Now we get to the fourth part of seeing how God works through things being “dried up.”  It is based on one of the probably more well known stories and accounts of how God “dried up” the Red Sea for the children of Israel to walk upon dry ground to get them away from their enemy who was coming after them.  Just a small recap if you do not know the story but the Israelites had become slaves to the Egyptians for a long period of time and now through an unlikely hero God was going to use the leadership of one who felt very unqualified for the position, Moses.  

After some convincing through a burning bush and a series of ten plagues the Egyptian Pharaoh decided to “let the people go.” However, as they started on their journey to leave the Pharaoh changed his mind and sent his troops to bring them back. We can read in Exodus 13:17-18, “And it came to pass when Pharaoh had let the people go, that God led them not through the way of the land of the Philistines, although that was near; for God said, Lest possibly the people turn when they see war, and they return to Egypt; but God led the people about through the way of the wilderness of the Red Sea.”  This lets us know that there was a closer way; but a way that would have been harder.  Harder to the point that the people would have turned on their own to go back to the bondage they were escaping from.  So, they were brought to a place where their trust in God and faith had to be activated. 

Some battles in life may get so tough that the thought of it may make us want to turn back into our “old ways.” Therefore, God will ultimately for our own protection open up new ways that only He can do.  In the movies of this scene typically it shows Moses putting his staff down and the waters of the Red Sea from him back begin to separate.  However, this is not how it actually happened.  

Singer and youth minister, Jason David from MyTribe is one of the first times I heard it told how it really happened and how it explains in Exodus 14:21-22. God “caused the sea to go back by a strong east wind all that night and made the sea dry land and the waters were divided and the children of Israel crossed on dry ground.”  The waters started to split on the opposite side from where they were and it was happening all night.  Which meant they couldn’t see what God was doing on the other side.  As the divided waters were getting closer I’m sure they may have then heard that something was happening but not until it was right there at them would they then know that there had been a path made for them to cross. 

If God had started the divide from where they were at then possibly the ground would have still been muddy and harder to cross.

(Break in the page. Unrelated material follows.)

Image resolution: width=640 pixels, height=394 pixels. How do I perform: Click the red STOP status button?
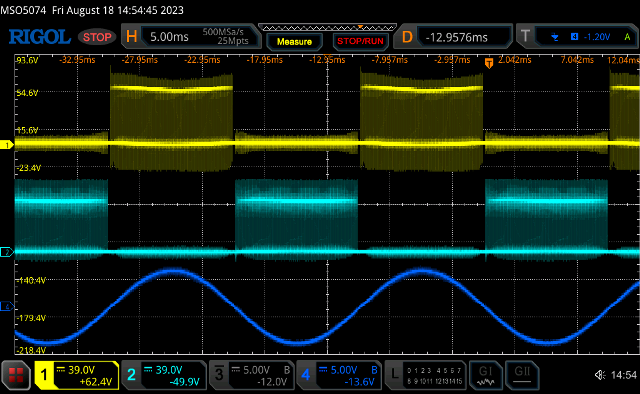point(97,37)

But, because of starting from the other side that also required their trust and faith something was happening even though they couldn’t see it at the moment turned out to be a great defining moment in their journey.  As this series on “dry places” comes to an end it reminds me of a quote from a devotional, “Heart Rehab” by Jerry Flowers, Jr that said, “God may have to dry up some of the places in our lives to get us to go or be elsewhere.  

Maybe you are in a spot where the enemy is fastly approaching from behind yet all you see is another huge obstacle in front of you that you see no way through.  Trust that the Lord has already been at work “all night” and has been making a way that will give you “rays of hope” that a way will open up for you to escape some problems to cross on dry ground.